#### Set exercise 1:
In the court judgment below, list every type of order that section 42 lets the court make.

#### Source document:

Tuesday, 9th July 1996

LORD JUSTICE RUSSELL: This is the judgment of the Court.

The Attorney General seeks an order under section 42 of the Supreme Court Act 1981 to prevent Mr. Leonard Day from instituting civil or criminal proceedings without the leave of the High Court.

Section 42(1) provides:

“If, on an application made by the Attorney General under this section, the High Court is satisfied that any person has habitually or persistently and without any reasonable ground -

(a) instituted vexatious civil proceedings. Whether in the High Court or any inferior court, and whether against the same person or against different persons; or

(b) made vexatious applications in any civil proceedings, whether in the High Court or any inferior court, and whether instituted by him or another; or

(c) instituted vexatious prosecutions (whether against the same person or different persons),

the court may, after hearing that person or giving him an opportunity of being heard, make a civil proceedings order, a criminal proceedings order or an all proceedings order.”

In section 42(1A) the terms “civil proceedings order,” “criminal proceedings order” and “all proceedings order” are defined.

The Attorney General is asking for an all proceedings order. Miss Rose, who has presented the case on his behalf with organisation and clarity has reminded us that in considering whether legal proceedings or applications brought by a Plaintiff are vexatious the court should concentrate on the proceedings brought rather than on any underlying right which the bringer seeks to assert. Furthermore, we have to look at the whole history and not simply at whether an individual pleading discloses a cause of action. What matters is the number of applications or proceedings brought, their general character and result. In re Caffers (1897) 45 Weekly Reporter 365 at p.366 per Wright J

There is a particular aspect to the present case which, it is submitted, and we accept, is relevant and that is the manner in which the proceedings are conducted. This case concerns not just a multitude of fruitless proceedings and applications that cause inconvenience and expense to others but also threatening and abusive correspondence to other parties and court staff.

Most, but not all, of Mr. Day's litigation stems from his divorce and the subsequent award of the custody of the children of his marriage to his former wife, now Mrs. Hughes. There is no doubt that he has found the situation most distressing and stressful. He has, understandably, been unable to come to terms with the fact that his younger children have been adopted and that he no longer has contact with them.

Miss Rose divides the claim for an order under section 42 into a number of headings which we take in turn.

(1) The large number of applications

On 8th October 1990 in the Swansea County Court the Judge granted a decree nisi of divorce with custody of the four children of the family to the mother (now Mrs. Hughes) and reasonable access to Mr. Day. The elder children were then 16 and nearly 15, the younger ones 2 and 1.

#### Set exercise 2:
In the listing below, copy the part that opens with the line containing "Siena (456, 584)" and closes with the line containing "Proposed (327, 1056)", including both of those lines.

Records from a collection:
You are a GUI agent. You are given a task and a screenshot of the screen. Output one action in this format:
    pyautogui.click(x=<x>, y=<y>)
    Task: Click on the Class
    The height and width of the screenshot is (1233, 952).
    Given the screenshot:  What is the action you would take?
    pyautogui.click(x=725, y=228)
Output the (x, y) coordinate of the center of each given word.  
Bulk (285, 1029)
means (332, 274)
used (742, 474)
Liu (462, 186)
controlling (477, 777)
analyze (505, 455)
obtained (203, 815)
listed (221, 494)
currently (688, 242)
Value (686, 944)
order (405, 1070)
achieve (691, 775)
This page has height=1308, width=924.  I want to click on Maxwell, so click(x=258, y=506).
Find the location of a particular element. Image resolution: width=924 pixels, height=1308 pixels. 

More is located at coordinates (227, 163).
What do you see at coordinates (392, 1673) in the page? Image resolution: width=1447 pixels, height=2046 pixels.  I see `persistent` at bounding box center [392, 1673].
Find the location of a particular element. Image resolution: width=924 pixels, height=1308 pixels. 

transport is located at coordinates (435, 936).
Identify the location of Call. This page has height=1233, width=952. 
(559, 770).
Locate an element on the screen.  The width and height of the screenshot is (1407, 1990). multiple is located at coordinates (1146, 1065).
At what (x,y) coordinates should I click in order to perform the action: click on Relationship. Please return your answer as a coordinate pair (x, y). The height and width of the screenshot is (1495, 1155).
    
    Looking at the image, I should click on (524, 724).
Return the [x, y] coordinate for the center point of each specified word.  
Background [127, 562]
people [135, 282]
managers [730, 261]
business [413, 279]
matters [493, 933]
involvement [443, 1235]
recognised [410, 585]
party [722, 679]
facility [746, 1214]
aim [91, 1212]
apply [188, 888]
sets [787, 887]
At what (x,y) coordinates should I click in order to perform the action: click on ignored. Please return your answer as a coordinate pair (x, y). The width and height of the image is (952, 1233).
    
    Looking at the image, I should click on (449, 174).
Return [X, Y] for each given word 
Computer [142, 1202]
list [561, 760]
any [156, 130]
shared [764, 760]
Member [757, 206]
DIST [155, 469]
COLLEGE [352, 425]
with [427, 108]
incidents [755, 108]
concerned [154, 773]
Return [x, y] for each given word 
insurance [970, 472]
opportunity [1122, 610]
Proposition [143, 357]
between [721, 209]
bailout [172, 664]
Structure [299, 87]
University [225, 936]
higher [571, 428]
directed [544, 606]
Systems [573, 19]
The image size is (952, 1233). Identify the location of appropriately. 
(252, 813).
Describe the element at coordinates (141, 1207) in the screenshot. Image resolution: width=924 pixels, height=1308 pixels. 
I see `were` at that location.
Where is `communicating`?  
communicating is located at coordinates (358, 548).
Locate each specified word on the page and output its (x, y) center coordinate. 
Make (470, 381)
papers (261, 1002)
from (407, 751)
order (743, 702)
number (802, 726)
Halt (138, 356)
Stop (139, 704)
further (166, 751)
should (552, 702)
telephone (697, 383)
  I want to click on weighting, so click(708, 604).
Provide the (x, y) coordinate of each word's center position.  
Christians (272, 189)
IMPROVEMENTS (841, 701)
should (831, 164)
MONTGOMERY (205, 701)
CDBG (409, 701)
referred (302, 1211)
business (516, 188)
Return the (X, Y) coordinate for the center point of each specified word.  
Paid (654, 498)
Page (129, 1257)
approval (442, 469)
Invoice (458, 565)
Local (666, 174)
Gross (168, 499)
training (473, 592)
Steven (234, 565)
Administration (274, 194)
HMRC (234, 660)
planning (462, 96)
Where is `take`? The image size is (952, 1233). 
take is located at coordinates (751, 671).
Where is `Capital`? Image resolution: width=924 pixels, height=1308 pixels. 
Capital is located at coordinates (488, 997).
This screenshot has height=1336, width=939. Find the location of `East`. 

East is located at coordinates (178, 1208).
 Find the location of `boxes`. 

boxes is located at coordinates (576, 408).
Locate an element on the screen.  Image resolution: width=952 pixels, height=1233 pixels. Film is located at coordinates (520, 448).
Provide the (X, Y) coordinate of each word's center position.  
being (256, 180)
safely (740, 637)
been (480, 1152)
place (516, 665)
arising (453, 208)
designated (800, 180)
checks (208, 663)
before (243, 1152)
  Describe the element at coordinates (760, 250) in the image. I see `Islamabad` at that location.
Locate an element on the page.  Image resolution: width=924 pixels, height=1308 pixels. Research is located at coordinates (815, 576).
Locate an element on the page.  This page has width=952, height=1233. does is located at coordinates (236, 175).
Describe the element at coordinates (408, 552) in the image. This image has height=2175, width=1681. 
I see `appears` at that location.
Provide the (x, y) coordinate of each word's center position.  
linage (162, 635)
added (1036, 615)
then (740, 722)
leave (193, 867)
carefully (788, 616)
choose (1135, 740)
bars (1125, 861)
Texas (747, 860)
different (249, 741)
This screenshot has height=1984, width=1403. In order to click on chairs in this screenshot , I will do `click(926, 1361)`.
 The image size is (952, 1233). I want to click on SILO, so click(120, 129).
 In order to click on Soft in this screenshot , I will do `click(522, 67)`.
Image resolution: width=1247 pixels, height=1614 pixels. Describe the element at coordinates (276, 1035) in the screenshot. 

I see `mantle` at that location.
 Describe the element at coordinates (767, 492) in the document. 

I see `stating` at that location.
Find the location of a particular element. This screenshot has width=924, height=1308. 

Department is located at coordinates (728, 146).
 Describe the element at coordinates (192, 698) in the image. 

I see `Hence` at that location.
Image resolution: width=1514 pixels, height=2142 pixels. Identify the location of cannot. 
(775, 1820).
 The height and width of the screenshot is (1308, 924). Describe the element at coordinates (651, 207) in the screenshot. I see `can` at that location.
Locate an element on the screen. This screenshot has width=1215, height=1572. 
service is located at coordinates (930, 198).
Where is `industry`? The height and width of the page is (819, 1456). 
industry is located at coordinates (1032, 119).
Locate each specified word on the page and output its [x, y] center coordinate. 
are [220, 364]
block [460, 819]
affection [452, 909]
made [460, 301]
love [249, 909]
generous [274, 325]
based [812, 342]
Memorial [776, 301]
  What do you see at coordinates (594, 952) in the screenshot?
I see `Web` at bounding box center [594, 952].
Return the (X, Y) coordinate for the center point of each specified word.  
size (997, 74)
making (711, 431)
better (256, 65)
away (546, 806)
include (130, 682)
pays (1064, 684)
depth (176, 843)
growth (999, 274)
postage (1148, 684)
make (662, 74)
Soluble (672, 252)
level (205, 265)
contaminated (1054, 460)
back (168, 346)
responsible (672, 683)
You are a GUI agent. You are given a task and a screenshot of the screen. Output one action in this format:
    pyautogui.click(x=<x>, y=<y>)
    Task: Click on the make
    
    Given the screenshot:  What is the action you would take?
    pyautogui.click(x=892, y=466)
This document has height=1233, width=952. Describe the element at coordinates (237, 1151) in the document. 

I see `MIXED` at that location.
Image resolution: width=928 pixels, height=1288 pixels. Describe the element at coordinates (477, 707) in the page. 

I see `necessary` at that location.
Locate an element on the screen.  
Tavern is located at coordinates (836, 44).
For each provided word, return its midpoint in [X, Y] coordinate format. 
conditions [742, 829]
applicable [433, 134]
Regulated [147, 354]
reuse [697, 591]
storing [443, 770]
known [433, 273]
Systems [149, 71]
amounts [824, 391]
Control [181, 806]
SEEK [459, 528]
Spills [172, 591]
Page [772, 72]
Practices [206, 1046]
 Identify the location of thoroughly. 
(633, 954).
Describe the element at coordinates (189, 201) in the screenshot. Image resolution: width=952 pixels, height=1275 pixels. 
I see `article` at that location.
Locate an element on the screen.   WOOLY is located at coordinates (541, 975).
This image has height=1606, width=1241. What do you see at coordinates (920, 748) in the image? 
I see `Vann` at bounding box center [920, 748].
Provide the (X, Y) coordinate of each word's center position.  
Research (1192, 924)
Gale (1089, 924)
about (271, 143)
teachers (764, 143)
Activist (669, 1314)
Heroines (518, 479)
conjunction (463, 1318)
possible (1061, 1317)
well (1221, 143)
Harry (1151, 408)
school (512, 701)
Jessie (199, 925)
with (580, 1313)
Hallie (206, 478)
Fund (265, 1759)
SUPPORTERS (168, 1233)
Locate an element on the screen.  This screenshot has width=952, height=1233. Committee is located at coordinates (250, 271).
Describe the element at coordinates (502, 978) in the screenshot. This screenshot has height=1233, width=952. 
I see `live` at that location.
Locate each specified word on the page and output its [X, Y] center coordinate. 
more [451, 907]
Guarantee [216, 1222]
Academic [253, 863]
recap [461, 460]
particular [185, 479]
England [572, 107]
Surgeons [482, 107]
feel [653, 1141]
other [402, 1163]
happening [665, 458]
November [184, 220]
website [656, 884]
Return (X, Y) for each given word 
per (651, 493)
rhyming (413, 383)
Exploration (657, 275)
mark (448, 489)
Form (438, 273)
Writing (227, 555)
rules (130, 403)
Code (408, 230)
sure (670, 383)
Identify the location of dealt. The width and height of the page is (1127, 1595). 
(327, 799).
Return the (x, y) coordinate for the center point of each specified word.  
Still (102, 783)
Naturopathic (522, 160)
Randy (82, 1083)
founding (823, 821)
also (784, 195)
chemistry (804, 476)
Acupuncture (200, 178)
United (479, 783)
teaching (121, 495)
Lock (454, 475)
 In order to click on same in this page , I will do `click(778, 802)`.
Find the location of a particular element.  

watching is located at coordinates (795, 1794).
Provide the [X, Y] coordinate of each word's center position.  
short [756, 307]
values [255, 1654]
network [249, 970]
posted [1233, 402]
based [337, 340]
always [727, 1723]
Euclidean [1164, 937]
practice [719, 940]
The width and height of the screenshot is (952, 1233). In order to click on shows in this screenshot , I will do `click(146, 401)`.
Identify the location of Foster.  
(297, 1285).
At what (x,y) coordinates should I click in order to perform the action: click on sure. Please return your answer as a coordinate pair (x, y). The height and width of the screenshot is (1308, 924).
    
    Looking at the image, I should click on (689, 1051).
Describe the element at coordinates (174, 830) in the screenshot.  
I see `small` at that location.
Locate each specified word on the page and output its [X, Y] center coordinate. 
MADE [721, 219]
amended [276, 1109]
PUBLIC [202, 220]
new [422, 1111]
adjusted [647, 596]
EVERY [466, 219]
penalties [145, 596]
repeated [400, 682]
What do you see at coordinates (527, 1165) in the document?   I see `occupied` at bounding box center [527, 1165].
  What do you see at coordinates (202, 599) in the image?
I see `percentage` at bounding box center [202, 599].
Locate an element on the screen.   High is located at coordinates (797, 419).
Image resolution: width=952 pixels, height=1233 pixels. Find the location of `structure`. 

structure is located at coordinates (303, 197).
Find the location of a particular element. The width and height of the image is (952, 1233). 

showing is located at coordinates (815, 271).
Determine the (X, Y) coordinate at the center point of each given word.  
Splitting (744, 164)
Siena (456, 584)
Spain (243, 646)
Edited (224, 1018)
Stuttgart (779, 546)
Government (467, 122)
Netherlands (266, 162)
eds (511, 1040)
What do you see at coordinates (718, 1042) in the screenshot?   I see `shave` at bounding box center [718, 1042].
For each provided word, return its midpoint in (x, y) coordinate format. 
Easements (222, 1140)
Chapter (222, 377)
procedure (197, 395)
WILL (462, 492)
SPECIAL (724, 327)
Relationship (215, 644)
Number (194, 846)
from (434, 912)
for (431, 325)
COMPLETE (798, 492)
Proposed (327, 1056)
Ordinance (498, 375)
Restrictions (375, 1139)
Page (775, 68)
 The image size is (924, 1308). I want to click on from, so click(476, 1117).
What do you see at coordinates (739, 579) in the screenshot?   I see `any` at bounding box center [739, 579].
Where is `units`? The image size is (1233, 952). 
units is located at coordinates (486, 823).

#### Expected output 1:
civil proceedings order, criminal proceedings order, all proceedings order

#### Expected output 2:
Siena (456, 584)
Spain (243, 646)
Edited (224, 1018)
Stuttgart (779, 546)
Government (467, 122)
Netherlands (266, 162)
eds (511, 1040)
What do you see at coordinates (718, 1042) in the screenshot?   I see `shave` at bounding box center [718, 1042].
For each provided word, return its midpoint in (x, y) coordinate format. 
Easements (222, 1140)
Chapter (222, 377)
procedure (197, 395)
WILL (462, 492)
SPECIAL (724, 327)
Relationship (215, 644)
Number (194, 846)
from (434, 912)
for (431, 325)
COMPLETE (798, 492)
Proposed (327, 1056)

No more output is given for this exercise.